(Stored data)
==========

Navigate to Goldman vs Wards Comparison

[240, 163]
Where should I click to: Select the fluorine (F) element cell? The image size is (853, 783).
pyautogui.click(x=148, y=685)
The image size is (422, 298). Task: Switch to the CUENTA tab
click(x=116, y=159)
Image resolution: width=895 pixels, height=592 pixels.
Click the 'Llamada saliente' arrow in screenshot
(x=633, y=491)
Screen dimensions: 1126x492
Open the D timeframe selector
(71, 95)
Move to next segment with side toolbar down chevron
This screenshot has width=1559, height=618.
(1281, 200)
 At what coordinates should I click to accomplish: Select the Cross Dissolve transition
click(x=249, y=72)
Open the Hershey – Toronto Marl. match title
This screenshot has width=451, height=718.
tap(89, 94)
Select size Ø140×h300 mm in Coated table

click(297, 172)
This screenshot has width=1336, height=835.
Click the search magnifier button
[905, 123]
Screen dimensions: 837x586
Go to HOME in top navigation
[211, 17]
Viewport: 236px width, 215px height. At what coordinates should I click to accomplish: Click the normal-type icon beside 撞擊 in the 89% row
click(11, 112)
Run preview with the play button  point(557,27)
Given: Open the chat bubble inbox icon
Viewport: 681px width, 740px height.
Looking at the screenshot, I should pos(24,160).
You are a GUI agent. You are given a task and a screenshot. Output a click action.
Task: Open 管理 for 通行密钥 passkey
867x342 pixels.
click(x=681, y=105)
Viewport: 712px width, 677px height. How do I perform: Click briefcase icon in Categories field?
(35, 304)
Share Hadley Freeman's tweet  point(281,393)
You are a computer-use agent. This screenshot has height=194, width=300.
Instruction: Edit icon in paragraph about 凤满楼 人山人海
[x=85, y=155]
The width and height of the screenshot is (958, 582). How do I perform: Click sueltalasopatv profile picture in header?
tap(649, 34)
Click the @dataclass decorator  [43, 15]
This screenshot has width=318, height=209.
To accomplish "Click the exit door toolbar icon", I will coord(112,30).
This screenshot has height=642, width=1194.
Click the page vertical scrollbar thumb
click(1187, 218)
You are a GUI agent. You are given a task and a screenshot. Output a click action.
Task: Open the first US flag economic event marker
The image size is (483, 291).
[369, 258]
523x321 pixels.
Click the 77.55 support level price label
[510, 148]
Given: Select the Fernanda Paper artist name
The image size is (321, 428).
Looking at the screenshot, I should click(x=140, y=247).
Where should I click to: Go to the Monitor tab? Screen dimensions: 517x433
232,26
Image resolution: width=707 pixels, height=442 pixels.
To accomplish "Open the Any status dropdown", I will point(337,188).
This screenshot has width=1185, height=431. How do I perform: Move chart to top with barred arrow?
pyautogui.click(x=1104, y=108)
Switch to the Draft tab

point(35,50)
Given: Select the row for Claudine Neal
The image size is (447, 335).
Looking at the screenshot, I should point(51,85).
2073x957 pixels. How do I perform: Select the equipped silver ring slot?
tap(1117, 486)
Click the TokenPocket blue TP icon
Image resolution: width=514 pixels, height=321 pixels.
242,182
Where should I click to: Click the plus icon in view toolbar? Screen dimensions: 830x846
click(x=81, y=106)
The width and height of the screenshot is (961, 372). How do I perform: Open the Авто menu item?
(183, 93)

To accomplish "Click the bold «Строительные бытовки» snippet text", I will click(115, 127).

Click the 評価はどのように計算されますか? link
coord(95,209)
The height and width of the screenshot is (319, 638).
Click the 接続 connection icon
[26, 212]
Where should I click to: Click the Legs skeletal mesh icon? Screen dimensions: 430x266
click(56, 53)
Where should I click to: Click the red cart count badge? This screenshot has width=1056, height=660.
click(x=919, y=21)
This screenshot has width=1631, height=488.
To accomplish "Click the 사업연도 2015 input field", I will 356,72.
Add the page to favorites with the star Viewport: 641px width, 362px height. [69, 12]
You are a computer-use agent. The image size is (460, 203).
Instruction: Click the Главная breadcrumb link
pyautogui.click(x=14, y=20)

==========

### What to produce
As the answer, set down only the lines from the data above between the one holding "Click the search magnifier button" and the one holding "Given: Open the chat bubble inbox icon", inclusive, exactly as they read.

### Solution to this problem
Click the search magnifier button
[905, 123]
Screen dimensions: 837x586
Go to HOME in top navigation
[211, 17]
Viewport: 236px width, 215px height. At what coordinates should I click to accomplish: Click the normal-type icon beside 撞擊 in the 89% row
click(11, 112)
Run preview with the play button  point(557,27)
Given: Open the chat bubble inbox icon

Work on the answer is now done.